On the Android side, Hermes+HBC is used to package the output from string **.jsbundle to binary. HBC **, which increases the package size by more than 45%. This is a space-for-time optimization (JIT to AOT).

2, cold start

After the Hermes+HBC solution is adopted, the command running speed is greatly improved, the cold start time is reduced by about 64%, and the start speed is increased by nearly three times, which is basically in line with our previous tests and expectations.

3. Hot start

We made the engine reuse mechanism, after the engine is created once, it will reside in memory, so the second startup is hot. Compared with cold startup, hot startup does not require time-consuming operations such as JS code loading and initialization execution. As a result, the hot start time has barely improved, which is basically in line with our previous tests and expectations.

4. Memory usage

The Hermes engine performs HBC, eliminating JS code interpretation, resulting in a more than 30% reduction in cold start single page runtime memory.

6.3 Subsequent Batches

The first batch of upgrade will basically come to an end, during which many best practices will be accumulated: on-line plan, fault tolerance scheme, test plan, performance analysis, etc. The upgrade of the main end of the second batch only needs to make slight adjustments on this basis, and the on-line risk and overall plan will be much smoother.Copy the code

In the first batch of stability tests at the driver’s end, we can confirm that the overall risk is under control. Therefore, when the second batch of consignors went online, they went online directly by following the release of APP.
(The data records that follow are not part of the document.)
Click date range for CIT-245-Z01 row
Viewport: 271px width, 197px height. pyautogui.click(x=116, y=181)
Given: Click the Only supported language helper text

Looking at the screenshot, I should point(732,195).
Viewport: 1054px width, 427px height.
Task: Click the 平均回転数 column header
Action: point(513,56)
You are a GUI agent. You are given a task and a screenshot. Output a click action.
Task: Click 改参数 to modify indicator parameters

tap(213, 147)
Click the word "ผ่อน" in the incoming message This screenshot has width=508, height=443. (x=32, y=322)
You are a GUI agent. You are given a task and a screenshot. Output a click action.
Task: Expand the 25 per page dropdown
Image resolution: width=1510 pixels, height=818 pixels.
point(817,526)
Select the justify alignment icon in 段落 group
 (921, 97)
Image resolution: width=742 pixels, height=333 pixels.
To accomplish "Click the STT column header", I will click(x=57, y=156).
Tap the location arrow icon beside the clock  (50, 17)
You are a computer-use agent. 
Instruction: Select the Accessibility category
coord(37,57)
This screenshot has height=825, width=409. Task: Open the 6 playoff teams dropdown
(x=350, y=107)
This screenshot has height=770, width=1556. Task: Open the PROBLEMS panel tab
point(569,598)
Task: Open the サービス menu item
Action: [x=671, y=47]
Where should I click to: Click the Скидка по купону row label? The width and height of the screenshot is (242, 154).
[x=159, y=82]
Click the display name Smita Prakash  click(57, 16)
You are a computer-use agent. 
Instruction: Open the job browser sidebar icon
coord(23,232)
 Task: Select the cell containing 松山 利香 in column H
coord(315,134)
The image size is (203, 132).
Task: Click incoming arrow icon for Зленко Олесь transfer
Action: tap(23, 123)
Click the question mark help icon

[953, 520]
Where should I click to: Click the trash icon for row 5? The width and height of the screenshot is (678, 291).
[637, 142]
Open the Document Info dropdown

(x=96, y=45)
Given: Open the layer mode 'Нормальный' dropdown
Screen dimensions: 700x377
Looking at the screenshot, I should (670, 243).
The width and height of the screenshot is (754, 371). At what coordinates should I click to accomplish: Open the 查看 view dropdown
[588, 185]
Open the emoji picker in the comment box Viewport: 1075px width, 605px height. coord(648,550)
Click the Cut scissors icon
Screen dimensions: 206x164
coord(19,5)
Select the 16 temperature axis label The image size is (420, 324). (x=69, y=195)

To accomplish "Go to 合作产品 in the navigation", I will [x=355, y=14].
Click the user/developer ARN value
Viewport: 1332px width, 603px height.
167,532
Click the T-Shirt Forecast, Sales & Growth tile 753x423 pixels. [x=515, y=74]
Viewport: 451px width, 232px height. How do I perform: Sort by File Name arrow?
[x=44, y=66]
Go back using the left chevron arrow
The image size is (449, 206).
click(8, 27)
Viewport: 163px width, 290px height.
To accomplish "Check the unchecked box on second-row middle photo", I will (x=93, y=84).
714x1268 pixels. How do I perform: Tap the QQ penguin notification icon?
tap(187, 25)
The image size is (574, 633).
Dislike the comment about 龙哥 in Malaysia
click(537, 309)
There is no plug-in mechanism on IOS terminal, so the two batches are launched following the release of APP, using the default 7-day gray scale of AppStore.

Seven, end

So far, the whole upgrade work come to an end. Technical pre-study, performance examination, the project from the beginning to specify, upgrade test again at the end of the online verification, is essential to every link, the entire process to us across the team inspired not only in technology, but also on the communication and task management, we are a technical personnel, management personnel, risk control, product personnel. In the end, through the analysis of online data, we will constantly adjust our upgrade strategy and detailed parameters, which is also a process to verify the laboratory conjecture. The whole process is not guaranteed to be smooth, but as long as every step has a relatively sound Plan B and team members work closely together, the upgrade work is not as difficult as expected.


Author’s brief introduction

Chao Wang, currently the front-end team architect of Manbang, is responsible for the construction of ReactNative platform of Manbang.